When I began searching for information about my family’s history I had no intention of publishing a book. (Still true.) It was more about the thrill of the hunt -- tracking down familiar names, determining relationships, and finding critical dates wherever I could. It was always exciting to enter new data for people I knew about, and to find relatives I had never known existed. And along with the satisfaction of solving puzzles, I began to learn a bit more about how these kin must have lived, why they moved from one place to another, and what the political and social environments were like in their times and places.
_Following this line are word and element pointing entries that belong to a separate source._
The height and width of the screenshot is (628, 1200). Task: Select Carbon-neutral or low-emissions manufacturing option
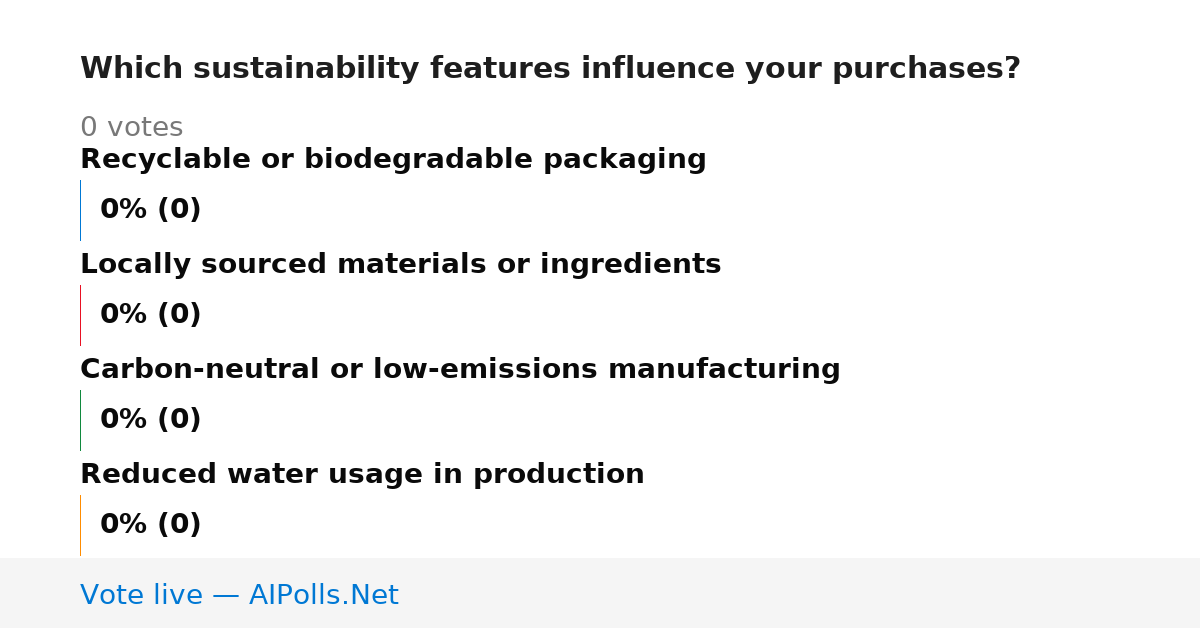[460, 369]
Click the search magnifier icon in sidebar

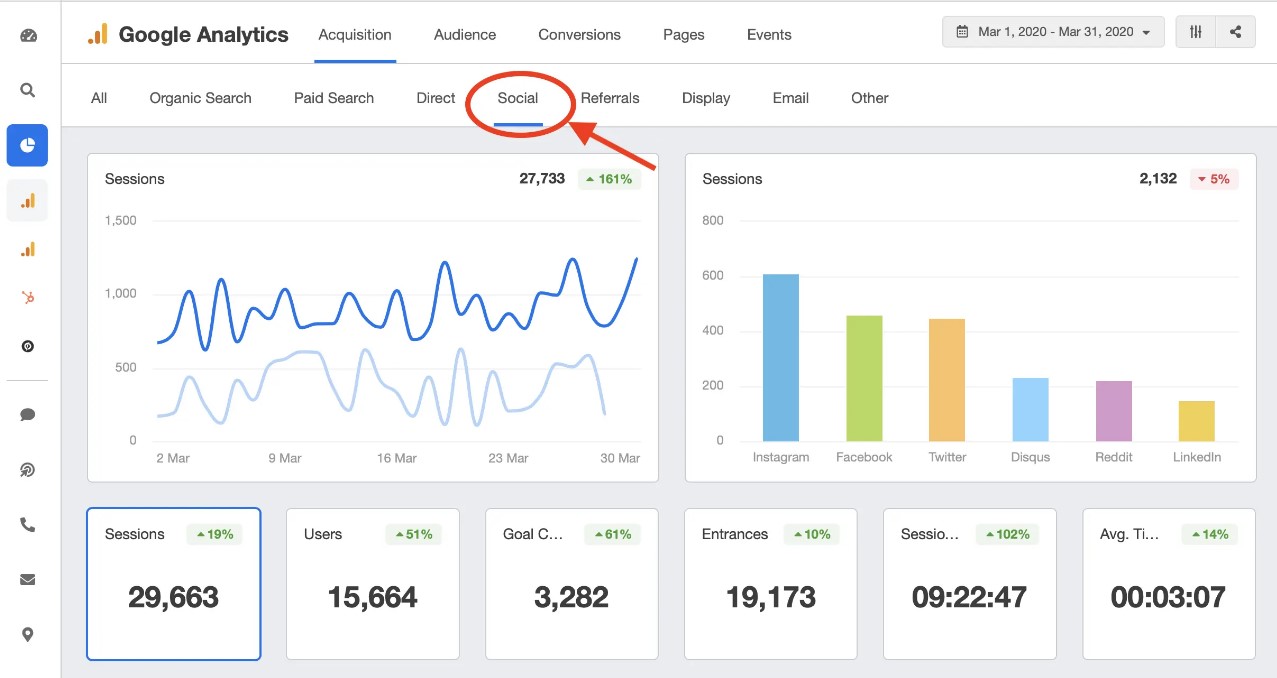click(28, 90)
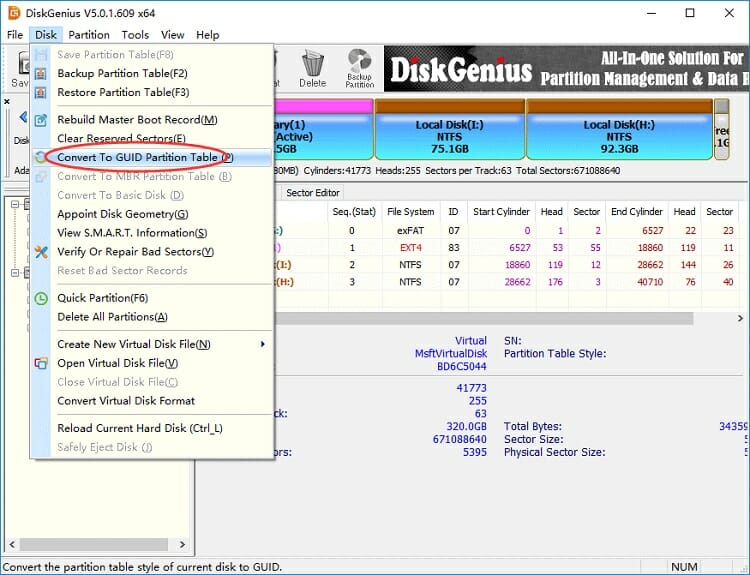The height and width of the screenshot is (575, 750).
Task: Click Reload Current Hard Disk entry
Action: click(139, 428)
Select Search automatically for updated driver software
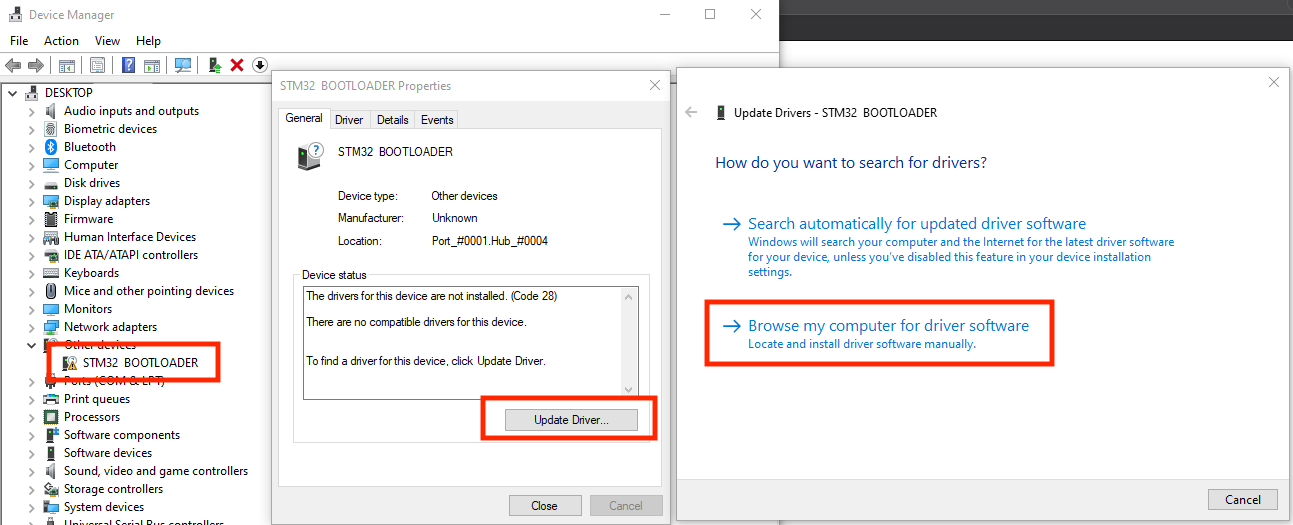The height and width of the screenshot is (525, 1293). pos(916,224)
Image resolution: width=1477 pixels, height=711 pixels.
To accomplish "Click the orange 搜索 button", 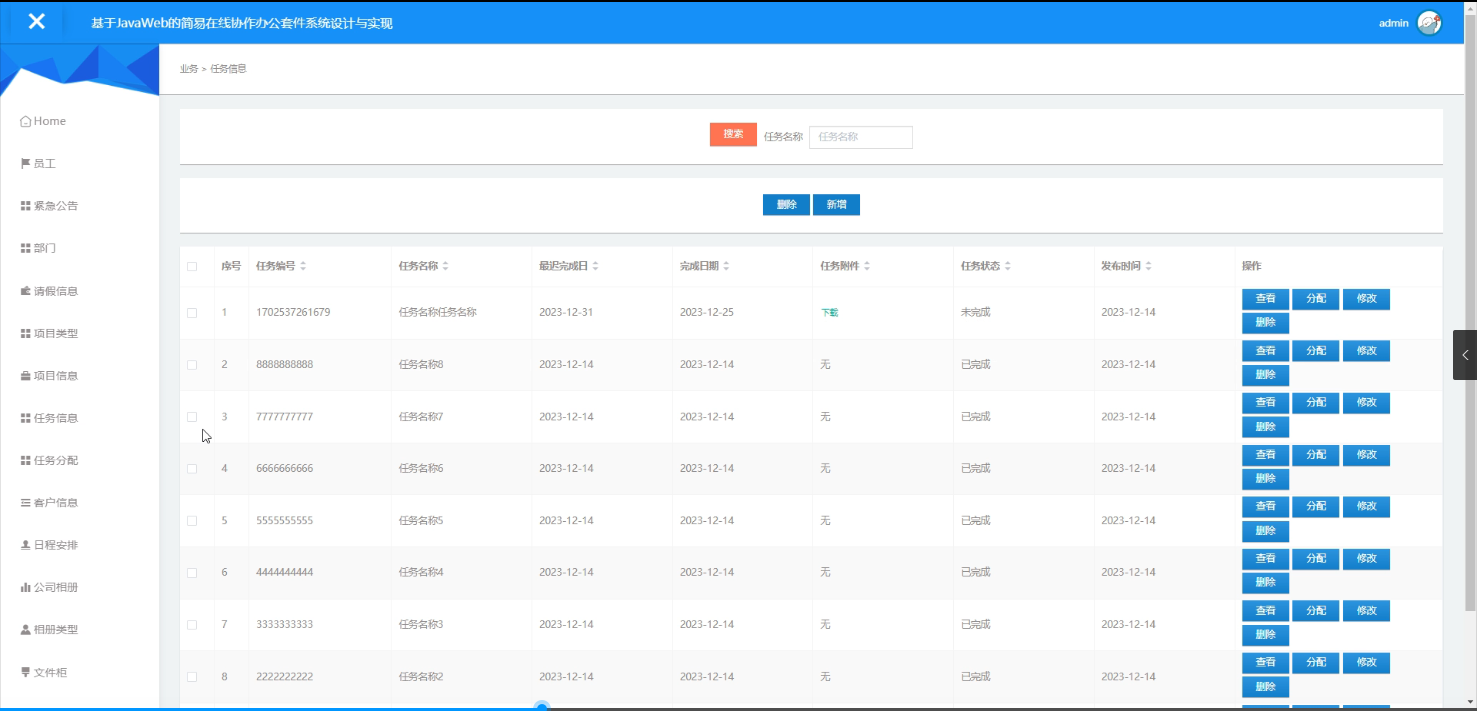I will click(733, 133).
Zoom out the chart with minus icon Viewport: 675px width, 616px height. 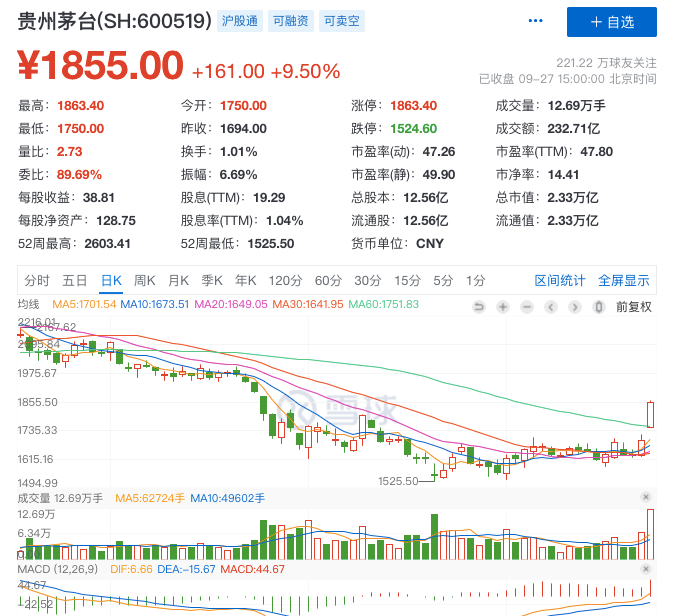click(x=526, y=307)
In the process, of course, I amassed a huge collection of material, and with it came the realization it had to be arranged so that I knew what I had, and where to find each piece of it. That, as you know, is a never-ending project, much like painting the Golden Gate Bridge. ( And I’ve been writing about it here, off and on, for some time.)
But there is still more I’d like to do. Why have all these wonderful documents, letters, photos, and mementos, if they don’t make sense to anyone but me? And what will become of them when I am not here any more? They may be neatly filed in acid-free folders, each with its tidy list of contents, or lovingly placed in archivally-correct photo albums, but … do they tell a story? As the one responsible for gathering up all this, I certainly know the background myself. I can tell the viewer what each piece of paper means and how it relates to the overall picture. But without my explanation, that overall picture is blurred and incomplete.
The task, then, is to create an album, or series of albums, that hold the sigificant documents and most meaningful photographs, with the words that will tie them all together. Sounds pretty straightforward, doesn’t it? Well, as I soon found out, it is not.
Does one begin with onself and work back in time, the way we are advised to pursue our research? Or should the earliest known ancestor in a particular line be the starting point? Should “how I found it” be included (sometimes this is irresistible), or do we go for a simple description of who is related to whom, where they lived, and what we know of their lives? There are, of course, books and articles to help with these decisions, since a single set of family history albums is no different, in that sense, from something written for publication (though we are free of the business decisions, and our layout possibilities are not dictated by a printer).
So far I am planning to take the earliest-ancestor approach: beginning with a great-great grandparent in my father’s line. Frederick Howard apparently came from Pennsylvania to northeastern Kentucky sometime after 1793, the approximate year of his birth, and before 1811, when his name first appears in Bath County tax records. His marriage to a woman named Jaley Grant is also recorded there, as well as a court document showing his appointment to survey a particular road in the area. Frederick and Jaley had three children in this Kentucky county, including my great-grandfather, but in1829 the family moved up to central Indiana, where they settled in Montgomery County, not far from Crawfordsville.
The first hard choice comes when I must decide how to deal with the descendants of Frederick’s daughters. The whole family fascinates me, but naturally my focus is on the direct ancestral line. I need to lay out the connections with the son, Samuel Parker Howard, to his daughter, and then to her son, who is my father. But I also want to include what I’ve found about the others -- not only because their lives were important, too, but because I have some interesting documents relating to them. Among these are a clue-filled 1884 letter from my great-grandmother’s half-sister, an 1854 obituary relating the circumstances of the death of my great-grandmother’s first husband, and a photograph of a great-uncle's tombstone, typical of those provided the Civil War dead.
Have you, dear reader, attempted this sort of project? How did you go about it? What treasures do you have and how do you incorporate them in your work? I’d really like to hear from you.